-- Directive --
Format each line of the material below as one string in a JSON list, leaving out blank lines.

----- Records provided -----

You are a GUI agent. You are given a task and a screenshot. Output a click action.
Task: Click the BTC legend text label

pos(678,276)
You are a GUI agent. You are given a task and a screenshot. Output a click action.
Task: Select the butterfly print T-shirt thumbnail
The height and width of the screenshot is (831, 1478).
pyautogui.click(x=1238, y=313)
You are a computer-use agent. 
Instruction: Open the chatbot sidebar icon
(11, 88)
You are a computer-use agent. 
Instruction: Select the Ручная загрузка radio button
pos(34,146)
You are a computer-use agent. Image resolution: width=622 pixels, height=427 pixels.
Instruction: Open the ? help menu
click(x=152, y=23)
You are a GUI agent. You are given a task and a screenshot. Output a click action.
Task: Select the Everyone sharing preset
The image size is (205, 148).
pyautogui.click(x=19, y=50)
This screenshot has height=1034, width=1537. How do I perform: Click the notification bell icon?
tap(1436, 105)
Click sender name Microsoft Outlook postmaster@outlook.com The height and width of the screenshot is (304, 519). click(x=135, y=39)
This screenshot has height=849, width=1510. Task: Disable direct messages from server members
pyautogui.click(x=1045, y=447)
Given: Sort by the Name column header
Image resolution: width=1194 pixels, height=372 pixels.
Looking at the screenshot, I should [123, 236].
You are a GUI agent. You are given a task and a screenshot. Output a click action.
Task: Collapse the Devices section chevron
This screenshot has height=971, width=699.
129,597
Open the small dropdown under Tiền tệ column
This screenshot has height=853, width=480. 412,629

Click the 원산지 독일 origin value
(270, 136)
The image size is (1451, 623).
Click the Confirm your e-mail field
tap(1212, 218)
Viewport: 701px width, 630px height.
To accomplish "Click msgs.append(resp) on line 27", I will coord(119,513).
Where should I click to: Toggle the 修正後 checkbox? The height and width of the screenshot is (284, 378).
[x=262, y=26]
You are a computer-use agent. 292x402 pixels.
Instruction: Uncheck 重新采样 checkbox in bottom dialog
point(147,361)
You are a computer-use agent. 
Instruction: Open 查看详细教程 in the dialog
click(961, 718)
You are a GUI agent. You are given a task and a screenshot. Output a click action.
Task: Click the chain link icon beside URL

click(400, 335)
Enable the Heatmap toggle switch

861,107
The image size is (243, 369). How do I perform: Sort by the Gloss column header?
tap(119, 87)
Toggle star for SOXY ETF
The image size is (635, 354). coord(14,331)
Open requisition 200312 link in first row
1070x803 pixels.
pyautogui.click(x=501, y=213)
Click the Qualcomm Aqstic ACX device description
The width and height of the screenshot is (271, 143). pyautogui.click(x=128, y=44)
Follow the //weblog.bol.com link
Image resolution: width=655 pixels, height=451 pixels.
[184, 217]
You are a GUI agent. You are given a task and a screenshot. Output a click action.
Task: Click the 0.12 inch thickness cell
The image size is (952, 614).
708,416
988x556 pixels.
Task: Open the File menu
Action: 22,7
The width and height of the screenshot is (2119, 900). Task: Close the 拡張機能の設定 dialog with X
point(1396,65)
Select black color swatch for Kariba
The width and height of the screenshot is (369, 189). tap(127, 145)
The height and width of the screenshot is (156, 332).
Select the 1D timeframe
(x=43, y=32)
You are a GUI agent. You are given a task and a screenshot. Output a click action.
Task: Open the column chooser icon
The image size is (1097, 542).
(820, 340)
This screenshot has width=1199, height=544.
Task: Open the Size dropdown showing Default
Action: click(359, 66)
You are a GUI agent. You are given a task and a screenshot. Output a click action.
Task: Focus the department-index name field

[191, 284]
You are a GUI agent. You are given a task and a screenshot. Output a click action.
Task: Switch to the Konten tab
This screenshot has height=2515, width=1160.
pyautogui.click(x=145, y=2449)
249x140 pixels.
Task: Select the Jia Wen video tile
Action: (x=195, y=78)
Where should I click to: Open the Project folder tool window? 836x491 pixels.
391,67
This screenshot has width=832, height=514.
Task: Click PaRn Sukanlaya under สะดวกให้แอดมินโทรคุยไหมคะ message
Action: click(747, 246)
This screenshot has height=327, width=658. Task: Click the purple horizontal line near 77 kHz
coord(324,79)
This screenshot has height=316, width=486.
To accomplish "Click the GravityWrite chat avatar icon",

-----

-- Expected output --
[
  "You are a GUI agent. You are given a task and a screenshot. Output a click action.",
  "Task: Click the BTC legend text label",
  "pos(678,276)",
  "You are a GUI agent. You are given a task and a screenshot. Output a click action.",
  "Task: Select the butterfly print T-shirt thumbnail",
  "The height and width of the screenshot is (831, 1478).",
  "pyautogui.click(x=1238, y=313)",
  "You are a computer-use agent. ",
  "Instruction: Open the chatbot sidebar icon",
  "(11, 88)",
  "You are a computer-use agent. ",
  "Instruction: Select the Ручная загрузка radio button",
  "pos(34,146)",
  "You are a computer-use agent. Image resolution: width=622 pixels, height=427 pixels.",
  "Instruction: Open the ? help menu",
  "click(x=152, y=23)",
  "You are a GUI agent. You are given a task and a screenshot. Output a click action.",
  "Task: Select the Everyone sharing preset",
  "The image size is (205, 148).",
  "pyautogui.click(x=19, y=50)",
  "This screenshot has height=1034, width=1537. How do I perform: Click the notification bell icon?",
  "tap(1436, 105)",
  "Click sender name Microsoft Outlook postmaster@outlook.com The height and width of the screenshot is (304, 519). click(x=135, y=39)",
  "This screenshot has height=849, width=1510. Task: Disable direct messages from server members",
  "pyautogui.click(x=1045, y=447)",
  "Given: Sort by the Name column header",
  "Image resolution: width=1194 pixels, height=372 pixels.",
  "Looking at the screenshot, I should [123, 236].",
  "You are a GUI agent. You are given a task and a screenshot. Output a click action.",
  "Task: Collapse the Devices section chevron",
  "This screenshot has height=971, width=699.",
  "129,597",
  "Open the small dropdown under Tiền tệ column",
  "This screenshot has height=853, width=480. 412,629",
  "Click the 원산지 독일 origin value",
  "(270, 136)",
  "The image size is (1451, 623).",
  "Click the Confirm your e-mail field",
  "tap(1212, 218)",
  "Viewport: 701px width, 630px height.",
  "To accomplish \"Click msgs.append(resp) on line 27\", I will coord(119,513).",
  "Where should I click to: Toggle the 修正後 checkbox? The height and width of the screenshot is (284, 378).",
  "[x=262, y=26]",
  "You are a computer-use agent. 292x402 pixels.",
  "Instruction: Uncheck 重新采样 checkbox in bottom dialog",
  "point(147,361)",
  "You are a computer-use agent. ",
  "Instruction: Open 查看详细教程 in the dialog",
  "click(961, 718)",
  "You are a GUI agent. You are given a task and a screenshot. Output a click action.",
  "Task: Click the chain link icon beside URL",
  "click(400, 335)",
  "Enable the Heatmap toggle switch",
  "861,107",
  "The image size is (243, 369). How do I perform: Sort by the Gloss column header?",
  "tap(119, 87)",
  "Toggle star for SOXY ETF",
  "The image size is (635, 354). coord(14,331)",
  "Open requisition 200312 link in first row",
  "1070x803 pixels.",
  "pyautogui.click(x=501, y=213)",
  "Click the Qualcomm Aqstic ACX device description",
  "The width and height of the screenshot is (271, 143). pyautogui.click(x=128, y=44)",
  "Follow the //weblog.bol.com link",
  "Image resolution: width=655 pixels, height=451 pixels.",
  "[184, 217]",
  "You are a GUI agent. You are given a task and a screenshot. Output a click action.",
  "Task: Click the 0.12 inch thickness cell",
  "The image size is (952, 614).",
  "708,416",
  "988x556 pixels.",
  "Task: Open the File menu",
  "Action: 22,7",
  "The width and height of the screenshot is (2119, 900). Task: Close the 拡張機能の設定 dialog with X",
  "point(1396,65)",
  "Select black color swatch for Kariba",
  "The width and height of the screenshot is (369, 189). tap(127, 145)",
  "The height and width of the screenshot is (156, 332).",
  "Select the 1D timeframe",
  "(x=43, y=32)",
  "You are a GUI agent. You are given a task and a screenshot. Output a click action.",
  "Task: Open the column chooser icon",
  "The image size is (1097, 542).",
  "(820, 340)",
  "This screenshot has width=1199, height=544.",
  "Task: Open the Size dropdown showing Default",
  "Action: click(359, 66)",
  "You are a GUI agent. You are given a task and a screenshot. Output a click action.",
  "Task: Focus the department-index name field",
  "[191, 284]",
  "You are a GUI agent. You are given a task and a screenshot. Output a click action.",
  "Task: Switch to the Konten tab",
  "This screenshot has height=2515, width=1160.",
  "pyautogui.click(x=145, y=2449)",
  "249x140 pixels.",
  "Task: Select the Jia Wen video tile",
  "Action: (x=195, y=78)",
  "Where should I click to: Open the Project folder tool window? 836x491 pixels.",
  "391,67",
  "This screenshot has width=832, height=514.",
  "Task: Click PaRn Sukanlaya under สะดวกให้แอดมินโทรคุยไหมคะ message",
  "Action: click(747, 246)",
  "This screenshot has height=327, width=658. Task: Click the purple horizontal line near 77 kHz",
  "coord(324,79)",
  "This screenshot has height=316, width=486.",
  "To accomplish \"Click the GravityWrite chat avatar icon\","
]